[Dataset entries]
|---|

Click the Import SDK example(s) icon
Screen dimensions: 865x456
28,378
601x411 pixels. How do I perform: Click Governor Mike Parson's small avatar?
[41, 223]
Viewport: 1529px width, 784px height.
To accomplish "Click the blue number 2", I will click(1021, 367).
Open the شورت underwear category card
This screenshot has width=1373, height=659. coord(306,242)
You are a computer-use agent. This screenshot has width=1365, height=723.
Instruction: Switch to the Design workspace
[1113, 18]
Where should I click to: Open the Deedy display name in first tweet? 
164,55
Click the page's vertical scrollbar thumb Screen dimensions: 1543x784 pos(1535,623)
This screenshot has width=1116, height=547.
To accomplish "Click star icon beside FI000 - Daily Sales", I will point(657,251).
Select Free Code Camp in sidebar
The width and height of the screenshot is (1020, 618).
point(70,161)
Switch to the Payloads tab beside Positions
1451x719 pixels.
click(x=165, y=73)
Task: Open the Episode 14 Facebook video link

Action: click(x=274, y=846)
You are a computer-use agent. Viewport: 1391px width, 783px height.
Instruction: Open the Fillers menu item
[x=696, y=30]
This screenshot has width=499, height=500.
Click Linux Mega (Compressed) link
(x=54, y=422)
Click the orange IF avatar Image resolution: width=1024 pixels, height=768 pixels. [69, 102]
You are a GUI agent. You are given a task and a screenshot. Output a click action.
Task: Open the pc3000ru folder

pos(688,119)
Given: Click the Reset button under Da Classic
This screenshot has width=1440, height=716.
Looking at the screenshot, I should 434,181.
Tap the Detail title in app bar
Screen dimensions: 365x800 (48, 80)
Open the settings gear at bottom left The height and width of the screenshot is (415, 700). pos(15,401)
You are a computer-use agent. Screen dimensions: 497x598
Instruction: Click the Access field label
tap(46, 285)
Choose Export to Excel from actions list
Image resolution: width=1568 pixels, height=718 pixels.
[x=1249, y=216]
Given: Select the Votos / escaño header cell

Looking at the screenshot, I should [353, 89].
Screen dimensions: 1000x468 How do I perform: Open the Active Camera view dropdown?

|---|

• _WHAT THE TASK ASKS_
Filter the records for lines holding the string "agent". Copy each one.

• _WRITTEN ANSWER_
You are a computer-use agent. This screenshot has width=1365, height=723.
You are a computer-use agent. Viewport: 1391px width, 783px height.
You are a GUI agent. You are given a task and a screenshot. Output a click action.
You are a computer-use agent. Screen dimensions: 497x598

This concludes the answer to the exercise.